If I were running an NHS organisation, I am sure I would find this both overbearing and unhelpful. But since I am not, and since I am an observer of this process, the main point I would make is not just that it is unhelpful, but more significantly for the public, as a method of managing performance, it doesn’t work.
I have said repeatedly that, the trouble with NHS performance management is that it doesn’t manage performance. And since one of the most significant elements of the NHS is the ‘N’ (for National) the nation quite reasonably expects that there will be some national management of the system of delivering their health care.
For me the failure of national performance management to manage performance is as significant as the major theme of my posts this year. Over the next decade we will need the NHS to change how it works, and the management of performance will play a role in that. For the scale of change needed to happen, we need to unleash the passion for improvement that exists within most NHS staff hearts. And for that to happen, we will also need national actors to play their role.
And at the moment those national actors seem trapped in what looks rather like a high anxiety doom loop of ineffectual shouting. (That, when it doesn’t work, leads to even louder ineffectual shouting, and so on, and, with increasing volume, SO ON).
How do we know this doesn’t work? (Apart of the complaints of the senior leaders of NHS organisations that is). I offer as my evidence the problem of the outputs of that performance management system.

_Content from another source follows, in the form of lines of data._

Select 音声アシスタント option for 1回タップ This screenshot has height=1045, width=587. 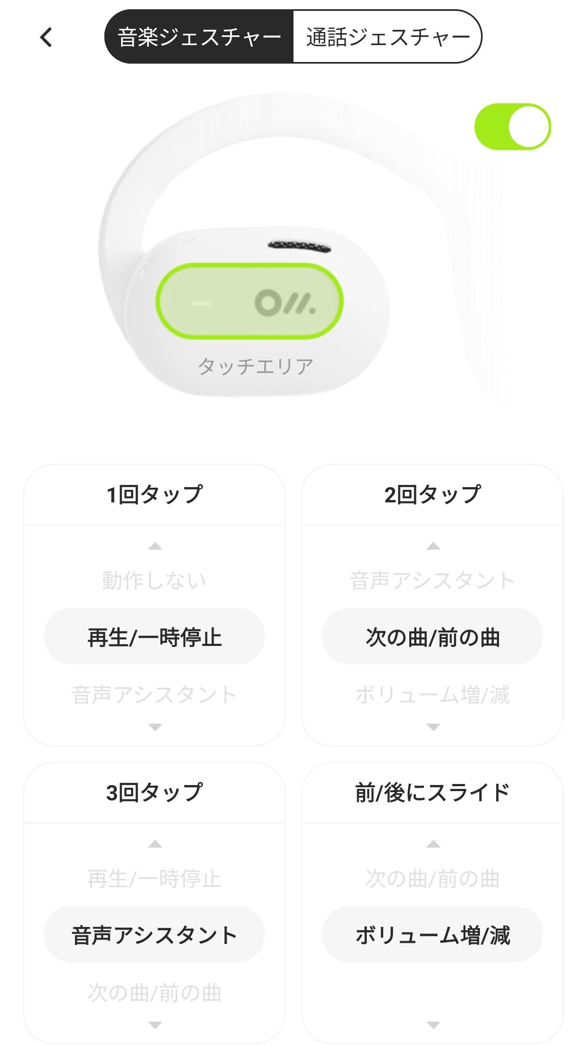point(154,695)
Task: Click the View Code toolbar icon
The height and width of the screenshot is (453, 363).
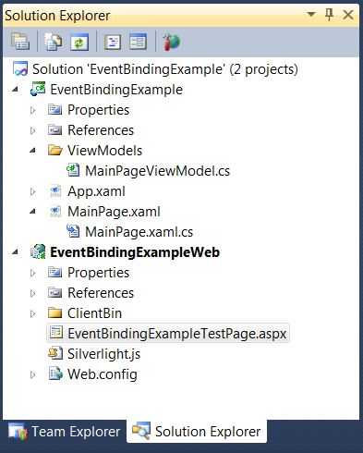Action: (x=113, y=42)
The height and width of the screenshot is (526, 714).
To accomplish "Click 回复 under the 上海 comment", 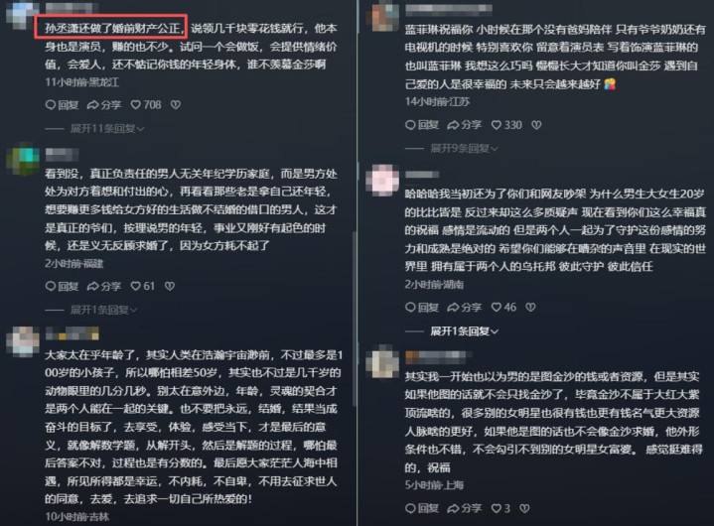I will pos(422,508).
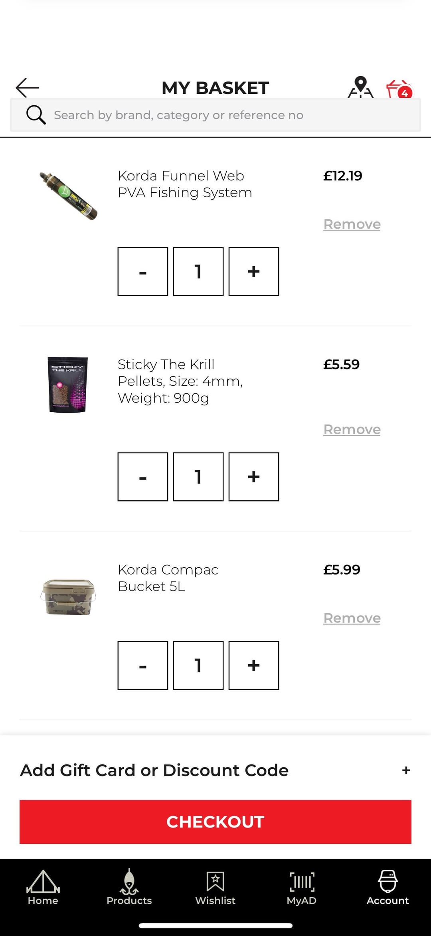
Task: Open the Products tab
Action: (129, 888)
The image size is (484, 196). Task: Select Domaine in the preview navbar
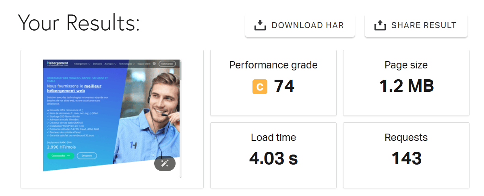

I know NHS national managers complain that they don’t have enough money to produce outputs, but others, including the Institute for Government (IFG) have noted that a 20% increase in doctors and nurses over the last 4 years has not led to an equivalent increase in output.
So, to see if performance management works let’s not look at inputs. Let’s look at outputs. Waiting lists have gone up, and part of my explanation for this comes from the high level of NHSE anxiety about it – leading to the ineffectual shouting.
But today I want to look at outputs of performance management of a different kind. How does the current performance management system manage public money?
There is one area that links together the management of public money and management efforts to lowering (or not) waiting lists. It is what is currently called the Elective Recovery Fund (ERF).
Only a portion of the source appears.